One can't think systems without also thinking triangles. Knowing how a person is functioning in the important triangles in their lives may also help to predict who is more or less likely to be affected by placebos. Howard Spiro, a gastroenterologist briefly described a thirty four year old woman who came to see him with "nausea, fullness, and a little pain ... It turned out the pain had started on Mother's Day two years before. She had been moving up the ladder in her corporation, a Fortune-500 company, but because her husband was also moving up a different ladder, she decided two years before (on Mother's Day), it was her job to stay home with the kids" (11). This could be an example of a person losing some of her self to the triangle with husband and children. If so, systems thinking might predict that a placebo would be either ineffective, or at best temporarily effective, so long as she remain caught emotionally in triangles between her kids and husband on the one hand and a career that was also important to her on the other. Murray Bowen insisted that significant change does not take place without a basic structural alteration in the underlying situation that gives rise to the symptoms. (12) A study which compares family emotional process among placebo responders and non-responders could yield new clues about emotional factors contributing to the placebo effect or non-effect. Any such comparative study would have to evaluate how the person receiving the placebo functions in their most important triangles. One can't think systems without also thinking triangles.

Historically, the placebo effect has been viewed more as a problem to be controlled for in research than as a matter worthy of investigation in its own right. More recent attempts to try and account for the placebo effect have begun to sense the inadequacies of an individual model of human functioning. Bowen family systems theory has the potential to illuminate broader relationship variables which could contribute to moving the study of the placebo effect more toward science.
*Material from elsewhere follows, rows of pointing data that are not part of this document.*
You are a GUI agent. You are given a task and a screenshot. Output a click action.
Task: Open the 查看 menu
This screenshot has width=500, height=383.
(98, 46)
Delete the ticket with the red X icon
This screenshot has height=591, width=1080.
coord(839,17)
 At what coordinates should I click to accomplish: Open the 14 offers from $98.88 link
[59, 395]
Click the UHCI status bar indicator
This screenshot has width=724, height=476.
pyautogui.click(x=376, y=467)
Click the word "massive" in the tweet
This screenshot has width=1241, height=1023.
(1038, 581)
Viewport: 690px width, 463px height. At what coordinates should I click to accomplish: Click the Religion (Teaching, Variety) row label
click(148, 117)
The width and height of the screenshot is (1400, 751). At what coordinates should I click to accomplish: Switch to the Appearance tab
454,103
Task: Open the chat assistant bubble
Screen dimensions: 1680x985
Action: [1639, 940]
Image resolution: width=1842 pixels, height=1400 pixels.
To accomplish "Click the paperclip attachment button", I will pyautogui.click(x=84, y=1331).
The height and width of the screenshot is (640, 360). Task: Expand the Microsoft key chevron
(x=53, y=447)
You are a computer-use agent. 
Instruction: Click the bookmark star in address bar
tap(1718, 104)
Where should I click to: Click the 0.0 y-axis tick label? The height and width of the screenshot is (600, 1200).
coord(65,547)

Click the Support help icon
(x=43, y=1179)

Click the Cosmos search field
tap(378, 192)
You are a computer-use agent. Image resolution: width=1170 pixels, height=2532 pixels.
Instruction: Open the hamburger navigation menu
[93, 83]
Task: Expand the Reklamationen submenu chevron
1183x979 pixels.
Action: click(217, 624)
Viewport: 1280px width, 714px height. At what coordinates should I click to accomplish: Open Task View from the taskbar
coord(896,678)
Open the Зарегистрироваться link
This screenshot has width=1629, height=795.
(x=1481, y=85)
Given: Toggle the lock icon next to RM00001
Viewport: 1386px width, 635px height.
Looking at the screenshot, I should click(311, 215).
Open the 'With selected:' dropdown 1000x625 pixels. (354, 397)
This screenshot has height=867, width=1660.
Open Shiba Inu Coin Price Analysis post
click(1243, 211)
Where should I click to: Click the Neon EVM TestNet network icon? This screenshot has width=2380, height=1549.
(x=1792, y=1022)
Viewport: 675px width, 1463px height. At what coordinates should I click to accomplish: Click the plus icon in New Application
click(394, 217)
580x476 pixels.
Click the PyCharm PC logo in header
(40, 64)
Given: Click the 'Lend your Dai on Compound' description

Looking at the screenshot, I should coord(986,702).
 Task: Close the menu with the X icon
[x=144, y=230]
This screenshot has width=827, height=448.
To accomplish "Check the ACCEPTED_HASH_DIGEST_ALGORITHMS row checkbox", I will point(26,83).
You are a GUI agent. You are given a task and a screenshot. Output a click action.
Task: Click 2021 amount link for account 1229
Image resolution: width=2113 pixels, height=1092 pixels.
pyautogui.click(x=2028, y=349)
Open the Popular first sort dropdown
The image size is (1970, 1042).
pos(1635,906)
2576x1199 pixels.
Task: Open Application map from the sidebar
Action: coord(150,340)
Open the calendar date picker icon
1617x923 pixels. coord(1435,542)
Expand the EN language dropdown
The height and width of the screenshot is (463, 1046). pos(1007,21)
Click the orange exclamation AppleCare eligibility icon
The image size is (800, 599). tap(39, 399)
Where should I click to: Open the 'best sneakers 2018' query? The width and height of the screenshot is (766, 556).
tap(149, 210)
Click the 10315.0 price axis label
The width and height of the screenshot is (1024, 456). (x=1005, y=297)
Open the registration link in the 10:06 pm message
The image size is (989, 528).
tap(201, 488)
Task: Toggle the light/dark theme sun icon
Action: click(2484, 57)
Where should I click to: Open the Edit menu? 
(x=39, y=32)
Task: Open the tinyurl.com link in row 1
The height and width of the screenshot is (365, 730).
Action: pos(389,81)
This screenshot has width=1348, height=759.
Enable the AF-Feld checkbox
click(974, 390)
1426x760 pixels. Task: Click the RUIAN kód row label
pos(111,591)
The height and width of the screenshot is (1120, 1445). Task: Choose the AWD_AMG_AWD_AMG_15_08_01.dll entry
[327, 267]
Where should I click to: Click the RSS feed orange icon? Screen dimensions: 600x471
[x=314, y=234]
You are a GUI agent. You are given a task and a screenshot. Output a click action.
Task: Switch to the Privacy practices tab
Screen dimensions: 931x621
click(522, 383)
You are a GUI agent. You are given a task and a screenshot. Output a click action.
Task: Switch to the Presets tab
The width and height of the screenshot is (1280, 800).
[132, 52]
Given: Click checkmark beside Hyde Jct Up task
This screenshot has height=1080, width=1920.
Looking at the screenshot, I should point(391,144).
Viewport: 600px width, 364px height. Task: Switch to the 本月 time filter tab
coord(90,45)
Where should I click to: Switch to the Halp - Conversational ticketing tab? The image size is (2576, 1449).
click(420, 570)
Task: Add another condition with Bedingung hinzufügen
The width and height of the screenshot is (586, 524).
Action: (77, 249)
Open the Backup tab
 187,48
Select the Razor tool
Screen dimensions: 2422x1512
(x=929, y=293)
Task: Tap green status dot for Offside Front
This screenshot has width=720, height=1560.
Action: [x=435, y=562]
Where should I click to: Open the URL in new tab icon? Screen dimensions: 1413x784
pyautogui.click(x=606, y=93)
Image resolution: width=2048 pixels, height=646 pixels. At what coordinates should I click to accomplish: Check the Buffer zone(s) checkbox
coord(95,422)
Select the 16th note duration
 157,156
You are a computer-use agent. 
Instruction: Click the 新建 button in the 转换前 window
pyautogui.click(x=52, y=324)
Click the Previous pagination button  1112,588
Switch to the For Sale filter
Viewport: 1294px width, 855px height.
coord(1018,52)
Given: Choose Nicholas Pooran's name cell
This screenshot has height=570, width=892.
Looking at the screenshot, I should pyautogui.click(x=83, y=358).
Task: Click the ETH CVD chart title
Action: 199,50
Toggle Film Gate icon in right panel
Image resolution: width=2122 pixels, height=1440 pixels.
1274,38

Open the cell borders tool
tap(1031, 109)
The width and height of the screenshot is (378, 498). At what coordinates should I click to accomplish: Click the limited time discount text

One day the placebo effect may be seen as a special case of broader, yet definable, emotional factors governing human behaviour.

Footnotes

(1) Thomas S. Kuhn, The Structure of Scientific Revolutions, (Chicago: University of Chicago, Second Edition, 1970), pp. 92.
(2) Ibid.
(3) Arthur K. Shapiro and Elaine Shapiro, "The Placebo: Is It Much Ado About Nothing?", in The Placebo Effect, Anne Harrington ed. (Cambridge, Massachusetts: Harvard University Press, 1997), pp. 21.
(4) Ibid.
(5) Ibid, pp. 22.
(6) Ibid.
(7) Murray Bowen, Family Therapy and Clinical Practice, (Northvale, New Jersey, Jason Aaronson Inc., 1978), pp. 362.
(8) Ibid
(9) Ibid.
(10) Ibid pp. 59-60.
(11) Howard Spiro in "Placebo: Conversations at the Disciplinary Borders", Anne Harrington, ed., in The Placebo Effect (Cambridge, Massachusetts: Harvard University Press, 1997), pp. 210.
(12) Murray Bowen, Family Therapy and Clinical Practice, pp. 344.

Bibliography

Bowen, Murray. Family Therapy in Clinical Practice. Northvale, New Jersey: Jason Aaronson Inc., 1978.

Harrington, Anne, ed. The Placebo Effect. Cambridge, Massachusetts: Harvard University Press, 1997.

Kuhn, Thomas S. The Structure of Scientific Revolutions. Chicago, lllinois: University of Chicago, Second Edition, 1970.